[Task details]: Exactly as written, output each record given below.

[Supplied records]:
*** Begin section ***
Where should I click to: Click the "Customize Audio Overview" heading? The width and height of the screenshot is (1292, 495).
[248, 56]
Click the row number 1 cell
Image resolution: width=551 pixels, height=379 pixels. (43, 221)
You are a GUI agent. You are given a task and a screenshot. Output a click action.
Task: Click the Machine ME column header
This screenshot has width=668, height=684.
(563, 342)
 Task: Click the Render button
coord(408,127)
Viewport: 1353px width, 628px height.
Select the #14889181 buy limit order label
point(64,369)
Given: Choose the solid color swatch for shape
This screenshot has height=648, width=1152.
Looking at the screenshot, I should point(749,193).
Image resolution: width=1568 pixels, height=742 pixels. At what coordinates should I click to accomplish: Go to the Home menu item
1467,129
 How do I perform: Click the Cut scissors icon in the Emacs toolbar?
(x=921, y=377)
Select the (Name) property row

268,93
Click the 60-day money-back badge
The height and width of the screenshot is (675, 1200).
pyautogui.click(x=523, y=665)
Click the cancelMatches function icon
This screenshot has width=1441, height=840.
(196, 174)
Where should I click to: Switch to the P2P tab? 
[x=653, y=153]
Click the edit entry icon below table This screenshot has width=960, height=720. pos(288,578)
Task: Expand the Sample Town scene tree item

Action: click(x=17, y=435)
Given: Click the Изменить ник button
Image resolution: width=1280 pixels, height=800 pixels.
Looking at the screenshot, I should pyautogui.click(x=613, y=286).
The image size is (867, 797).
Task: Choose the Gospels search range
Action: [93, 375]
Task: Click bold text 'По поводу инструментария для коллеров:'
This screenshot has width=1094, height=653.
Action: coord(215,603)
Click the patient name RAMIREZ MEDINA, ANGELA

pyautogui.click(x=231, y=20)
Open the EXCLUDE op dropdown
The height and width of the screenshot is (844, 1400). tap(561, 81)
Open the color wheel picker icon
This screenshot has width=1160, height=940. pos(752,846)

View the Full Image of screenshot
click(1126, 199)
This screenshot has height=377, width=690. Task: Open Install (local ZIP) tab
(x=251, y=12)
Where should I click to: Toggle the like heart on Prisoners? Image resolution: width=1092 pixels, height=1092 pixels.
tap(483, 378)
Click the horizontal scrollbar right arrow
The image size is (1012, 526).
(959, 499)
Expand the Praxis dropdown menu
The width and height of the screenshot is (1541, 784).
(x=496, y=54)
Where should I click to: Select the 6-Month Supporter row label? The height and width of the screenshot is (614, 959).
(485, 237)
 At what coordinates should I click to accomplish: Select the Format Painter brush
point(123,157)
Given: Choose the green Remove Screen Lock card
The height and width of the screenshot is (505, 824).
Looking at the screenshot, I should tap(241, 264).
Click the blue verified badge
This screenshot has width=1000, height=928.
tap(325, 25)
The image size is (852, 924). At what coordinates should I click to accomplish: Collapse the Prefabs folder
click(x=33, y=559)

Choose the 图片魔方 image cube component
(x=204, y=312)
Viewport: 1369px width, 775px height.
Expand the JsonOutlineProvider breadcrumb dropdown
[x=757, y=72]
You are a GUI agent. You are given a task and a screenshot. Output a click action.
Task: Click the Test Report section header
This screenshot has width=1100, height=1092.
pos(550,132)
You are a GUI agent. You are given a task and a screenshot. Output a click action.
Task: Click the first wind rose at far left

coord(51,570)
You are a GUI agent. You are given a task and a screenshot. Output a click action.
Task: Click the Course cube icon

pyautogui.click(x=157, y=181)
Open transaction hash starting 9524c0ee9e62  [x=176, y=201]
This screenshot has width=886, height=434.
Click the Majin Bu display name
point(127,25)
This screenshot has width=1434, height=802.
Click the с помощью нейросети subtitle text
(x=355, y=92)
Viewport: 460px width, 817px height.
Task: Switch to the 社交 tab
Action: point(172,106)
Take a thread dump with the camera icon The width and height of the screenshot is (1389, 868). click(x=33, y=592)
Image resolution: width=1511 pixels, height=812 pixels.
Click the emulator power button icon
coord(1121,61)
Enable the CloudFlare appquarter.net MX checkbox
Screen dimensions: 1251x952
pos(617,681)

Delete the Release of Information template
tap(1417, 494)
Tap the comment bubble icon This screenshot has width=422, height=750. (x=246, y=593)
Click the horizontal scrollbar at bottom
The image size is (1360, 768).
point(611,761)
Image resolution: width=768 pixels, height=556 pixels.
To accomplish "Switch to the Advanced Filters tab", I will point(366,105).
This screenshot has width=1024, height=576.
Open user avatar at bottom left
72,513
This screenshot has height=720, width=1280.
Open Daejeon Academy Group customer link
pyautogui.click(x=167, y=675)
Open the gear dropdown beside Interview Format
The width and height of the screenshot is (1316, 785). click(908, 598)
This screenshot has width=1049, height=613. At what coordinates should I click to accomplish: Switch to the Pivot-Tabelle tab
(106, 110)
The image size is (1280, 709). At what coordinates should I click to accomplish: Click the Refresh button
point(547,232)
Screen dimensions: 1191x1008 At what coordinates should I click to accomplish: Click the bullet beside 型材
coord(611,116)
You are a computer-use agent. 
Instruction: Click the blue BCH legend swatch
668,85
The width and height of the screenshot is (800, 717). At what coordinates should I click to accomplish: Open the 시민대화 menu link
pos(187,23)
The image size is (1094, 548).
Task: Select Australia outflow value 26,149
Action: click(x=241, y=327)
*** End section ***
[Result of this task]:
Where should I click to: Click the "Customize Audio Overview" heading? The width and height of the screenshot is (1292, 495).
[248, 56]
Click the row number 1 cell
Image resolution: width=551 pixels, height=379 pixels. (43, 221)
You are a GUI agent. You are given a task and a screenshot. Output a click action.
Task: Click the Machine ME column header
This screenshot has width=668, height=684.
(563, 342)
 Task: Click the Render button
coord(408,127)
Viewport: 1353px width, 628px height.
Select the #14889181 buy limit order label
point(64,369)
Given: Choose the solid color swatch for shape
This screenshot has height=648, width=1152.
Looking at the screenshot, I should point(749,193).
Image resolution: width=1568 pixels, height=742 pixels. At what coordinates should I click to accomplish: Go to the Home menu item
1467,129
 How do I perform: Click the Cut scissors icon in the Emacs toolbar?
(x=921, y=377)
Select the (Name) property row

268,93
Click the 60-day money-back badge
The height and width of the screenshot is (675, 1200).
pyautogui.click(x=523, y=665)
Click the cancelMatches function icon
This screenshot has width=1441, height=840.
(196, 174)
Where should I click to: Switch to the P2P tab? 
[x=653, y=153]
Click the edit entry icon below table This screenshot has width=960, height=720. pos(288,578)
Task: Expand the Sample Town scene tree item

Action: click(x=17, y=435)
Given: Click the Изменить ник button
Image resolution: width=1280 pixels, height=800 pixels.
Looking at the screenshot, I should pyautogui.click(x=613, y=286).
The image size is (867, 797).
Task: Choose the Gospels search range
Action: [93, 375]
Task: Click bold text 'По поводу инструментария для коллеров:'
This screenshot has width=1094, height=653.
Action: coord(215,603)
Click the patient name RAMIREZ MEDINA, ANGELA

pyautogui.click(x=231, y=20)
Open the EXCLUDE op dropdown
The height and width of the screenshot is (844, 1400). tap(561, 81)
Open the color wheel picker icon
This screenshot has width=1160, height=940. pos(752,846)

View the Full Image of screenshot
click(1126, 199)
This screenshot has height=377, width=690. Task: Open Install (local ZIP) tab
(x=251, y=12)
Where should I click to: Toggle the like heart on Prisoners? Image resolution: width=1092 pixels, height=1092 pixels.
tap(483, 378)
Click the horizontal scrollbar right arrow
The image size is (1012, 526).
(959, 499)
Expand the Praxis dropdown menu
The width and height of the screenshot is (1541, 784).
(x=496, y=54)
Where should I click to: Select the 6-Month Supporter row label? The height and width of the screenshot is (614, 959).
(485, 237)
 At what coordinates should I click to accomplish: Select the Format Painter brush
point(123,157)
Given: Choose the green Remove Screen Lock card
The height and width of the screenshot is (505, 824).
Looking at the screenshot, I should tap(241, 264).
Click the blue verified badge
This screenshot has width=1000, height=928.
tap(325, 25)
The image size is (852, 924). At what coordinates should I click to accomplish: Collapse the Prefabs folder
click(x=33, y=559)

Choose the 图片魔方 image cube component
(x=204, y=312)
Viewport: 1369px width, 775px height.
Expand the JsonOutlineProvider breadcrumb dropdown
[x=757, y=72]
You are a GUI agent. You are given a task and a screenshot. Output a click action.
Task: Click the Test Report section header
This screenshot has width=1100, height=1092.
pos(550,132)
You are a GUI agent. You are given a task and a screenshot. Output a click action.
Task: Click the first wind rose at far left

coord(51,570)
You are a GUI agent. You are given a task and a screenshot. Output a click action.
Task: Click the Course cube icon

pyautogui.click(x=157, y=181)
Open transaction hash starting 9524c0ee9e62  [x=176, y=201]
This screenshot has width=886, height=434.
Click the Majin Bu display name
point(127,25)
This screenshot has width=1434, height=802.
Click the с помощью нейросети subtitle text
(x=355, y=92)
Viewport: 460px width, 817px height.
Task: Switch to the 社交 tab
Action: point(172,106)
Take a thread dump with the camera icon The width and height of the screenshot is (1389, 868). click(x=33, y=592)
Image resolution: width=1511 pixels, height=812 pixels.
Click the emulator power button icon
coord(1121,61)
Enable the CloudFlare appquarter.net MX checkbox
Screen dimensions: 1251x952
pos(617,681)

Delete the Release of Information template
tap(1417, 494)
Tap the comment bubble icon This screenshot has width=422, height=750. (x=246, y=593)
Click the horizontal scrollbar at bottom
The image size is (1360, 768).
point(611,761)
Image resolution: width=768 pixels, height=556 pixels.
To accomplish "Switch to the Advanced Filters tab", I will point(366,105).
This screenshot has width=1024, height=576.
Open user avatar at bottom left
72,513
This screenshot has height=720, width=1280.
Open Daejeon Academy Group customer link
pyautogui.click(x=167, y=675)
Open the gear dropdown beside Interview Format
The width and height of the screenshot is (1316, 785). click(908, 598)
This screenshot has width=1049, height=613. At what coordinates should I click to accomplish: Switch to the Pivot-Tabelle tab
(106, 110)
The image size is (1280, 709). At what coordinates should I click to accomplish: Click the Refresh button
point(547,232)
Screen dimensions: 1191x1008 At what coordinates should I click to accomplish: Click the bullet beside 型材
coord(611,116)
You are a computer-use agent. 
Instruction: Click the blue BCH legend swatch
668,85
The width and height of the screenshot is (800, 717). At what coordinates should I click to accomplish: Open the 시민대화 menu link
pos(187,23)
The image size is (1094, 548).
Task: Select Australia outflow value 26,149
Action: click(x=241, y=327)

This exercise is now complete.